* Assigned task 1 *
Would you return the passage about the child-bride photo exactly, from "There are people" to "about the situation."?
* Assigned task 2 *
In the passage about the child-bride photo, why did the girl's parents sell her? Answer in one to three sentences.

* Document segment *
This photo by Stephanie Sinclair, a UNICEF Photo of the Year 2007, depicts an 11-year-old Afghani girl and her 40-year-old groom. Writing in Spiegel Online, Dutch writer Leon de Winter bluntly critiques the West's reaction to images like this one.
There are people who will look at this image and be able to continue with business as usual -- without disgust, nausea and rage. We are beholding the fiercest barbarism imaginable. But a carefree cultural relativism -- which this age has donned as its outward manifestation of decadent indifference -- allows many to simply look away. They turn away from the sight of an 11-year-old girl, who is about to be raped by the man sitting next to her.De Winter points out that, at some level, this girl probably knows what is happening to her is wrong, but she also sees it as her fate. The man, on the other hand, is just sticking to tradition, which works decidedly to his advantage. He argues that we in the West have a responsibility, despite the trappings of political correctness, to do something about the situation.
The girl was sold by her parents, even if they probably wouldn't use that word. The caption that came with the photo quoted the parents as saying that they "needed the money."

* Data for review *
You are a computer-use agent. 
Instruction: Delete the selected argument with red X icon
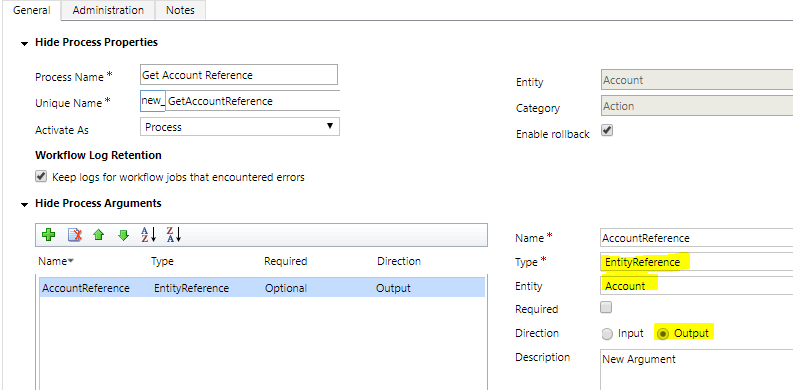pos(75,235)
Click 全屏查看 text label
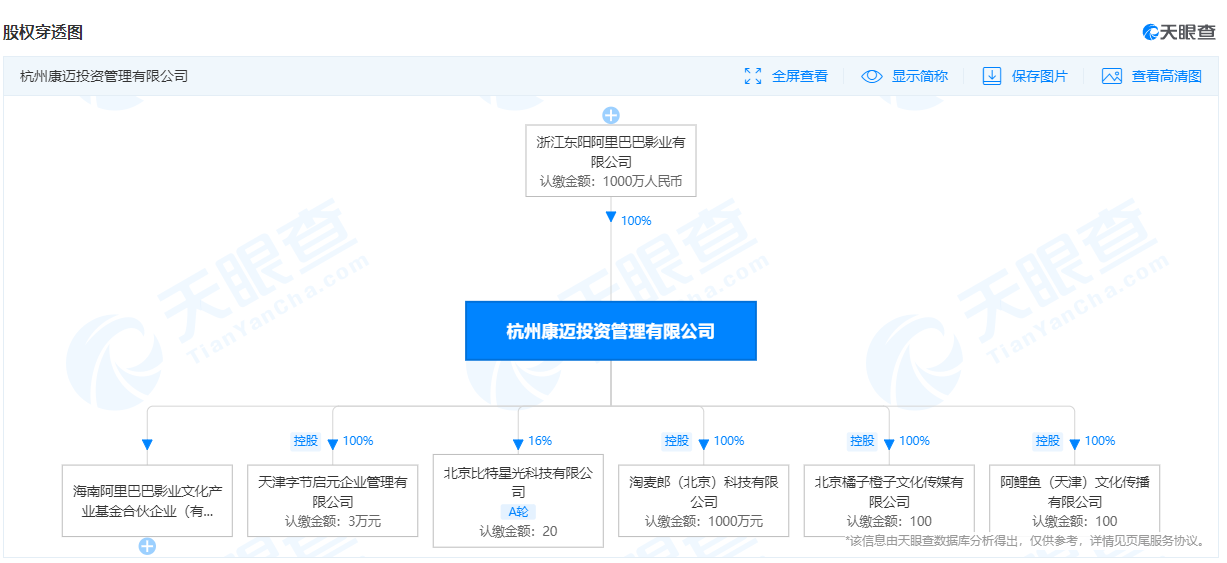This screenshot has height=563, width=1227. (x=800, y=76)
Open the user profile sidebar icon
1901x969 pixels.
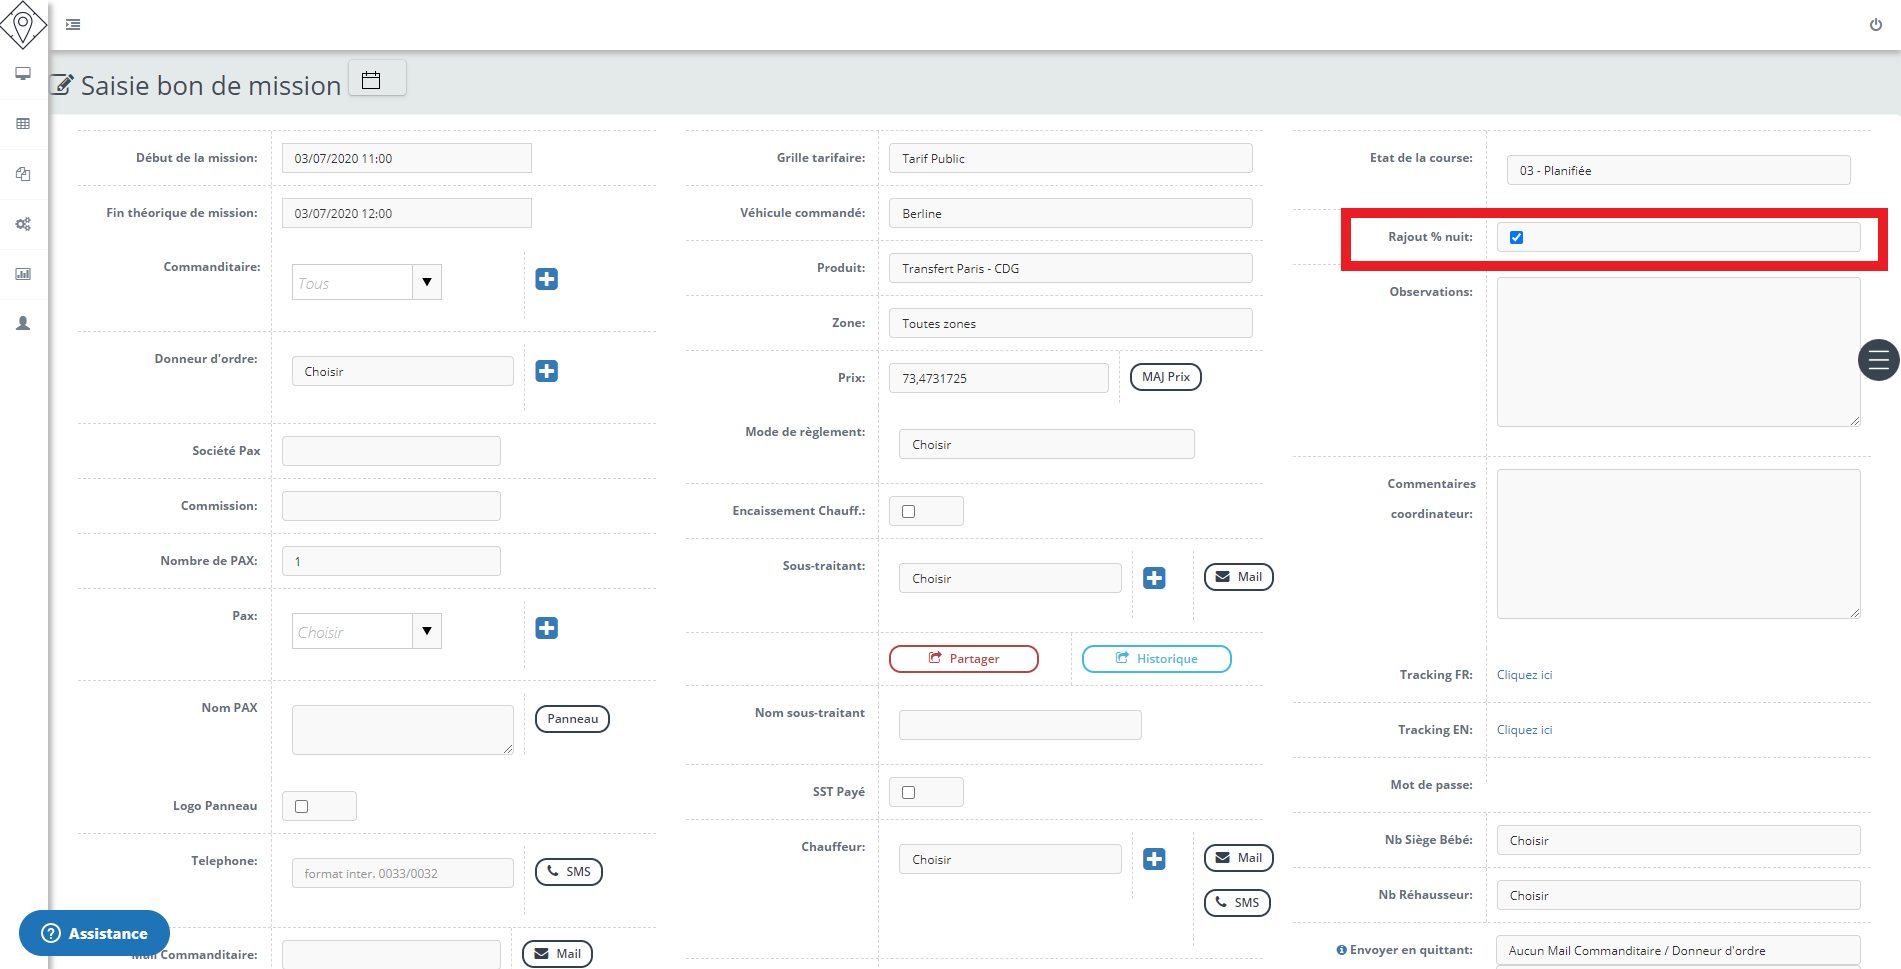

* Exercise response 1 *
There are people who will look at this image and be able to continue with business as usual -- without disgust, nausea and rage. We are beholding the fiercest barbarism imaginable. But a carefree cultural relativism -- which this age has donned as its outward manifestation of decadent indifference -- allows many to simply look away. They turn away from the sight of an 11-year-old girl, who is about to be raped by the man sitting next to her.De Winter points out that, at some level, this girl probably knows what is happening to her is wrong, but she also sees it as her fate. The man, on the other hand, is just sticking to tradition, which works decidedly to his advantage. He argues that we in the West have a responsibility, despite the trappings of political correctness, to do something about the situation.

* Exercise response 2 *
The caption that came with the photo quoted the parents as saying they "needed the money." The passage notes that they probably wouldn't call it selling her.